Unfunded Mandates Reform Act of 1995
This rule will not cause State, local and tribal governments, or the private sector, to spend $100,000,000 or more in any one year, and it will not significantly or uniquely affect small governments. We do not need to take action under the Unfunded Mandates Reform Act of 1995.
Small Business Regulatory Enforcement Fairness Act of 1996
This rule is not a major rule as defined by section 804 of the Small Business Regulatory Enforcement Fairness Act of 1996. This rule would not result in an annual effect on the economy of $100,000,000 or more; a major increase in costs or prices; or significant adverse effects on competition, employment, investment, productivity, innovation, or on the ability of United States-based companies to compete with foreign-based companies in domestic and export markets.
List of Subjects in 28 CFR Part 550: Prisoners.
Kathleen M. Kenney,
Assistant Director/General Counsel, Federal Bureau of Prisons.
Accordingly, for the reasons set forth in the preamble, part 550 of title 28 of the Code of Federal Regulations is amended as follows:
PART 550—DRUG PROGRAMS
1. The authority citation for part 550 continues to read as follows:
Authority:
5 U.S.C. 301; 18 U.S.C. 3521-3528, 3621, 3622, 3624, 4001, 4042, 4046, 4081, 4082 (Repealed in part as to offenses committed on or after November 1, 1987), 5006-5024 (Repealed October 12, 1984 as to offenses committed after that date), 5039; 21 U.S.C. 848; 28 U.S.C. 509, 510; Title V, Pub. L. 91-452, 84 Stat. 933 (18 U.S.C. Chapter 223).

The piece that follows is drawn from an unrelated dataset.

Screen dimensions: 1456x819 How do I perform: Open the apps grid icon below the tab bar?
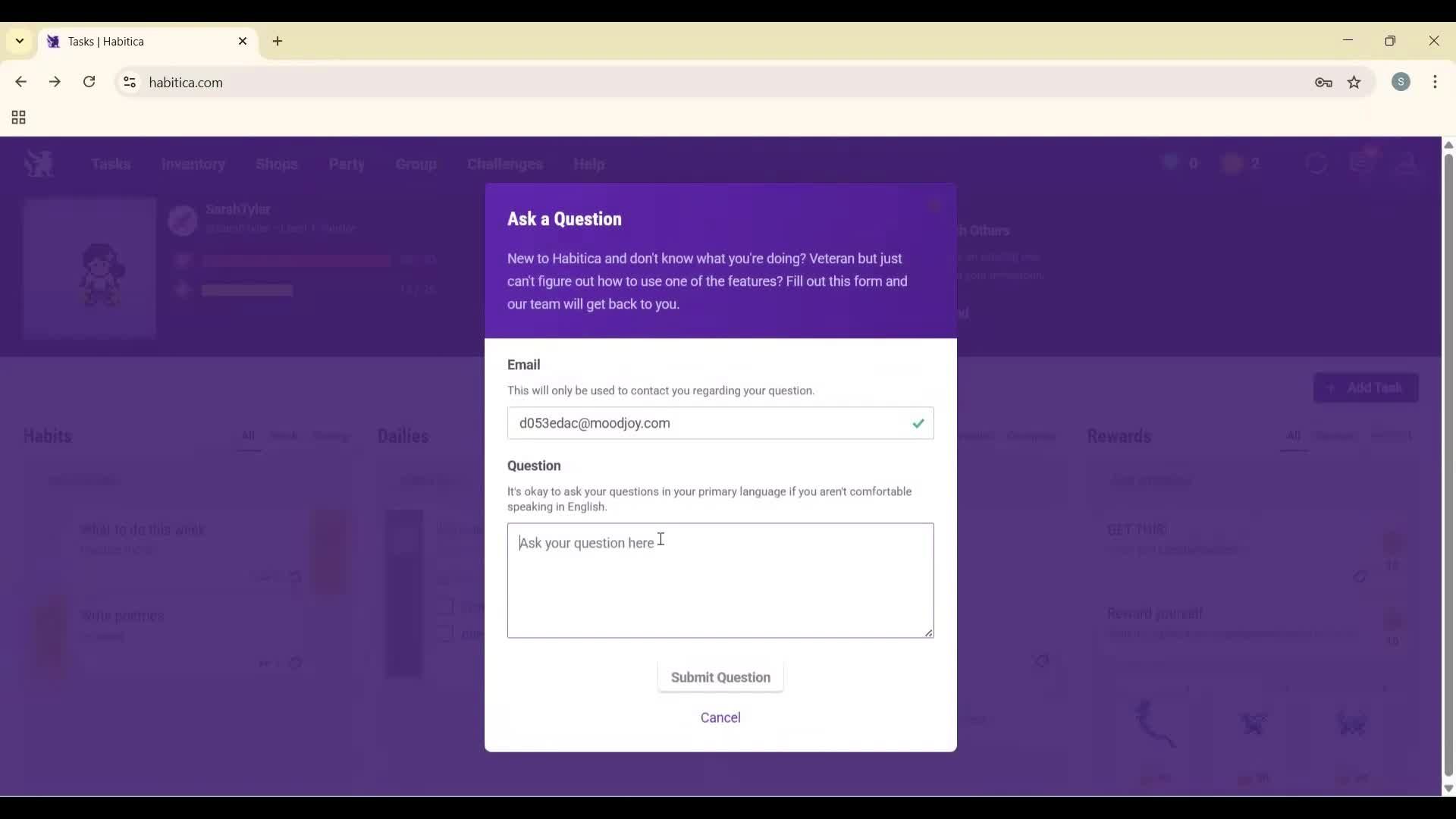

2. Revise § 550.50 to read as follows:
§ 550.50
The purpose of this subpart is to describe the Bureau's drug abuse treatment programs for the inmate population, to include drug abuse education, non-residential drug abuse treatment services, and residential drug abuse treatment programs (RDAP). These services are provided by Psychology Services department.

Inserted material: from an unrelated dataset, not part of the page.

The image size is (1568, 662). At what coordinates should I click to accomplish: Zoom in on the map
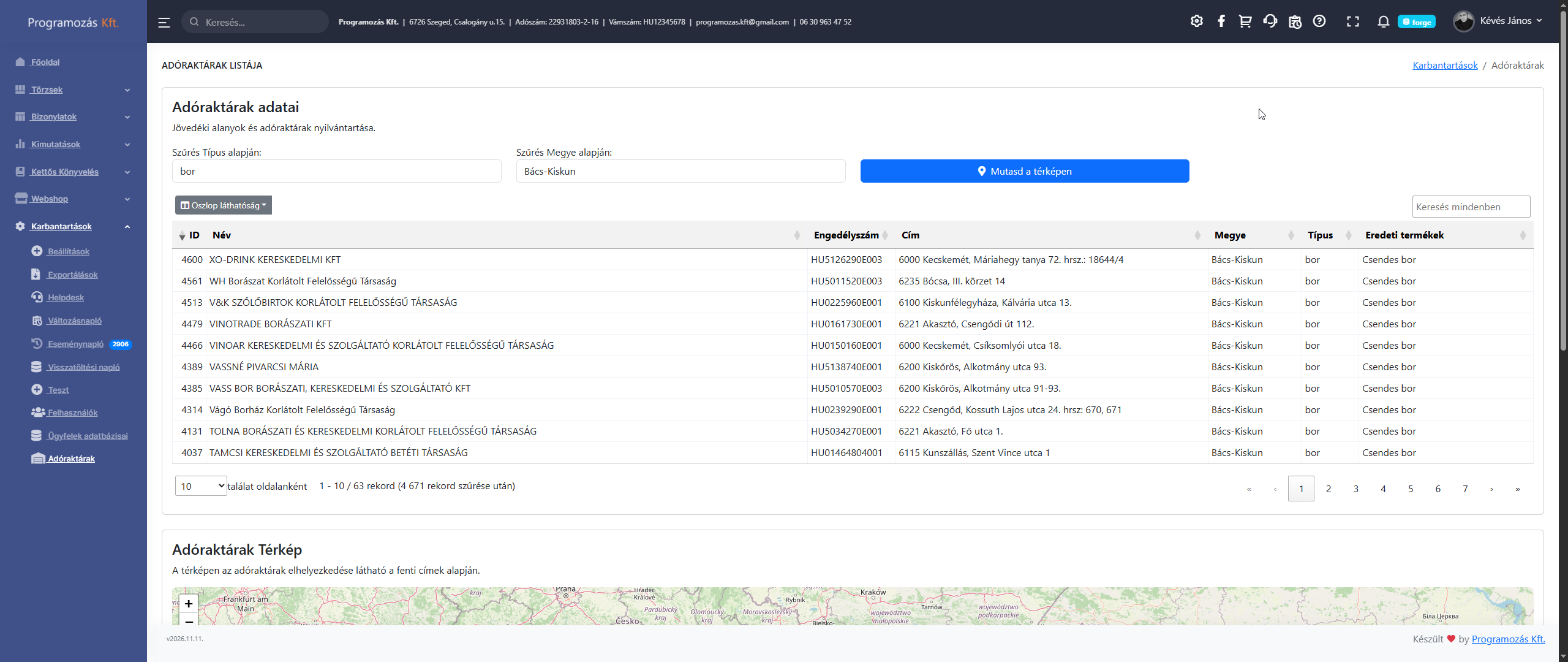(189, 604)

3. Amend § 550.53 by revising paragraphs (a)(1), (a)(3), and (f), removing paragraph (g)(3), and redesignating paragraph (g)(4) as new paragraph (g)(3) to read as follows:
§ 550.53
(a) * * *
(1) Unit-based component. Inmates must complete a course of activities provided by the Psychology Services Department in a treatment unit set apart from the general prison population. This component must last at least six months.

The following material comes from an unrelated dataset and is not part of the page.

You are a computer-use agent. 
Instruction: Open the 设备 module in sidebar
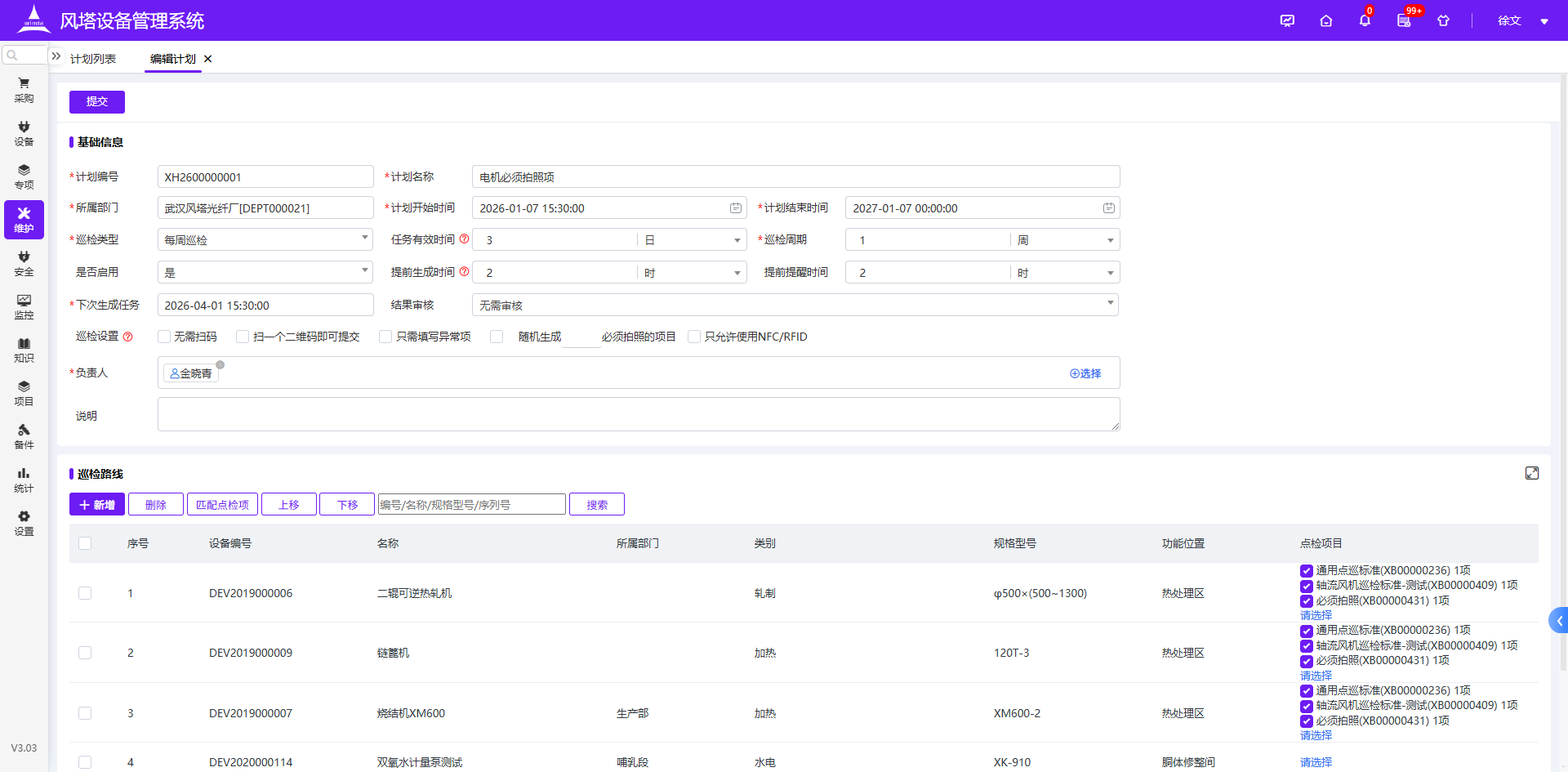tap(24, 133)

(3) Community Treatment Services (CTS). Inmates who have completed the unit-based program and (when appropriate) the follow-up treatment and transferred to a community-based program must complete CTS to have successfully completed RDAP and receive incentives. The Warden, on the basis of his or her discretion, may find an inmate ineligible for participation in a community-based program; therefore, the inmate cannot complete RDAP.
(f) Completing the unit-based component of RDAP. To complete the unit-based component of RDAP, inmates must have satisfactory attendance and participation in all RDAP activities.
4. In § 550.55, revise paragraph (b)(4) introductory text and paragraph (b)(6), to read as follows:
§ 550.55
(b) * * *
(4) Inmates who have a prior felony or misdemeanor conviction within the ten years prior to the date of sentencing for their current commitment for:
(6) Inmates who have been convicted of an attempt, conspiracy, or solicitation to commit an underlying offense listed in paragraph (b)(4) and/or (b)(5) of this section; or
5. Revise § 550.56 to read as follows:
§ 550.56
(a) For inmates to successfully complete all components of RDAP, they must participate in CTS. If inmates refuse or fail to complete CTS, they fail RDAP and are disqualified for any additional incentives.
(b) Inmates with a documented drug use problem who did not choose to participate in RDAP may be required to participate in CTS as a condition of participation in a community-based program, with the approval of the Supervisory Community Treatment Services Coordinator.